It’s a new ‘Day’ in the Craighead County judge’s office

by George Jared ([email protected]) 394 views 

Marvin Day knew exactly what he wanted to do when he graduated from high school. He’d dreamed of becoming a pilot, and he enrolled in college to study aeronautic engineering. The end of the Cold War led to a decrease in military spending, so Day changed his focus to civil engineering.

Day, 48, spent a number of years working in the construction business and as a senior engineer at City Water and Light in Jonesboro. Craighead County voters elected him as the new county judge last year. He may not have had a career as a pilot, but he’s grateful voters chose him to lead one of the largest counties in the state for the next four years.

“I’ve always believed in serving your community and to give back to your community,” he said.

Day replaced outgoing Craighead County Judge Ed Hill. Day got a unique opportunity after he won the Republican primary election in May over opponent Jeff Presley. There was no Democratic candidate in the November general election.

Hill’s administrative assistant Tony Thomas resigned after he found another job, and Hill asked Day to take the position. He started working for the county on July 1.

“Ed has got a big heart, and he loves the county,” Day said. “He’s helped me a lot.”

Efficiency and long-term planning will be a part of his approach to the job, he said. The county is one of the fastest growing in the state and its financial resources will come under strain, he predicts.

Craighead County’s budget is $30.41 million for 2018. The number of county employees fluctuates from 280 to 324 based on how full- and part-time jobs are calculated, and if elected officials such as justices of the peace are added to the rolls. The budget will grow to $30.6 million in 2019.

Updating the county’s phone systems, updating the county’s website and streamlining processes will be among his first priorities. Elected officials allocated money to hire a human resources director, and Day believes that will lead to a critical change in the way the county hires, trains and treats employees. Offering more services online, such as paying taxes, assessing property and giving citizens the ability to keep up with decisions made by county government will be a priority for him as well.

One decision that may come early could concern a crisis stabilization unit (CSU) that might be built in Craighead County. Act 423, which established the CSU pilot program, was a part of Gov. Asa Hutchinson’s 2017 legislative agenda and received bipartisan support in the legislature. He signed it into law on March 8, 2017. CSUs aim to provide mental health services for those in county jail facilities.

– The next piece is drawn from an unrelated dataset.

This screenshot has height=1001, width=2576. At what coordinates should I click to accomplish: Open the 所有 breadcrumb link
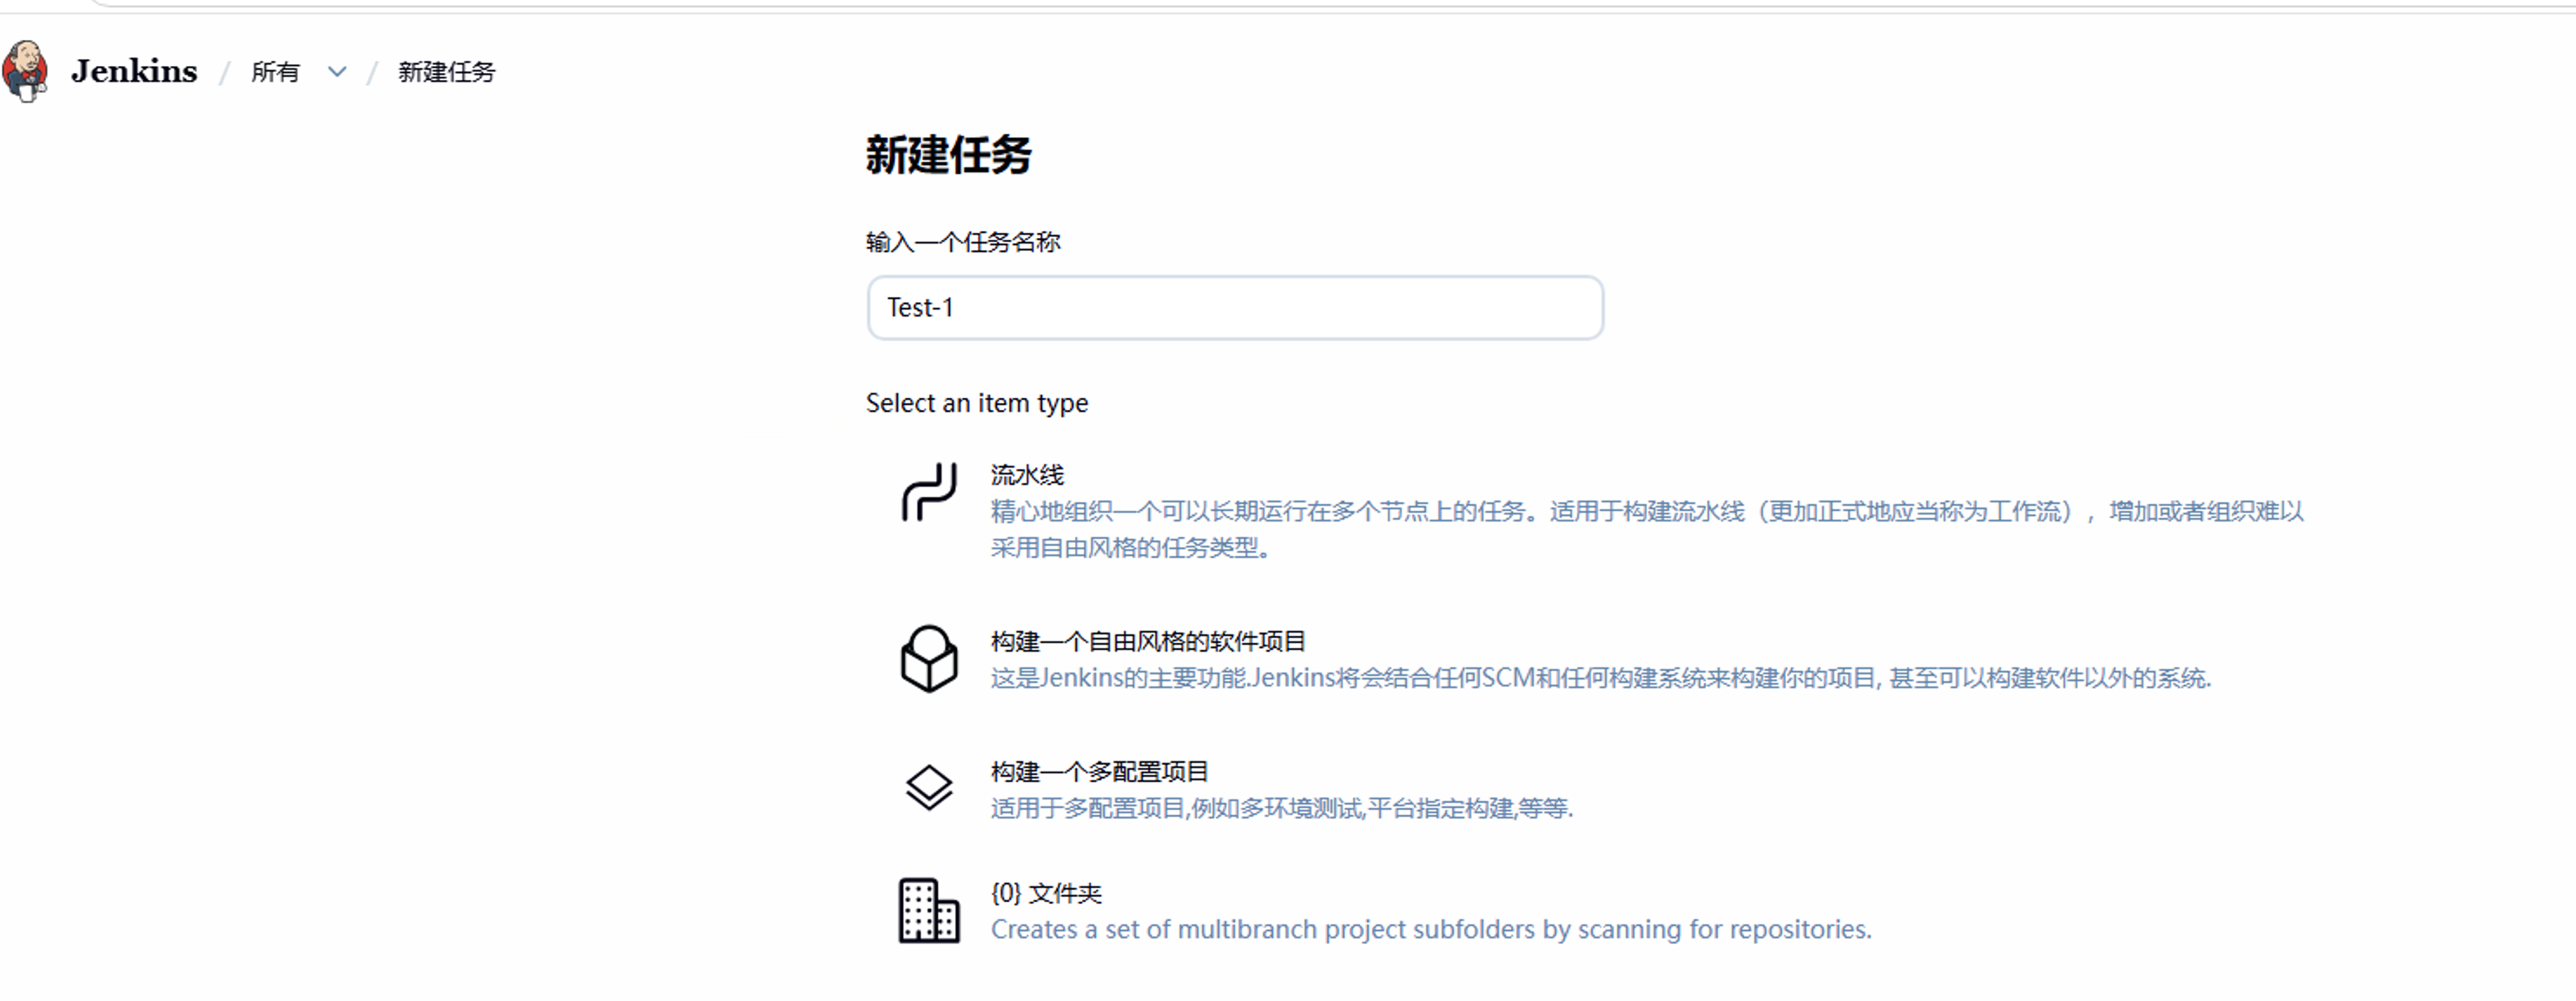(x=275, y=72)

The governor has committed $1.4 million from the state’s Rainy Day Fund to support units, in addition to the $5 million already committed to the project. The additional $1.4 million in funding will go before the Arkansas Legislative Council for approval.

Each CSU unit will have up to 16 beds. Craighead, Pulaski, Sebastian and Washington counties will house the units, and each county will receive $1.6 million in funding.

The aim is to reduce the burden on county jails and hospitals. Without crisis stabilization units in place, people experiencing a mental health crisis who come into contact with law enforcement are often taken to jail, which causes crowding in county jails that are unequipped to provide treatment. The units were suggested by the Interagency Criminal Justice Commission.

The CSU unit will cost about $700,000 to build, according to the latest estimates by architects. How much it will cost to operate will be determined once the final plans are laid out.

Day said he thinks the CSU unit is a good idea, but how much money the state will dedicate long-term to fund them is an issue that needs to be resolved, he said. Day expects the issue to be decided in the first part of the new year, he added.

The county budget will be another issue Day plans to tackle. Sales tax revenue growth has been stagnant this year, and when inflation is figured in, it could become a worrisome problem if the economy slows, he said. Crime and expenses relating to the Craighead County Detention Center are also a concern, he added.

“We’ve got to be very careful with our spending,” he said.

Day has served as a member and as chairman of the Metropolitan Area Planning Commission, served on the City of Jonesboro Land Use Advisory Committee, worked as the vice chairman of the Master Street Plan Committee, and served as the vice chairman of the Storm Water Advisory Board.

Day is a hunter and outdoorsman. He and his wife, Ashley Thompson Day, have two sons, Alex and Zac.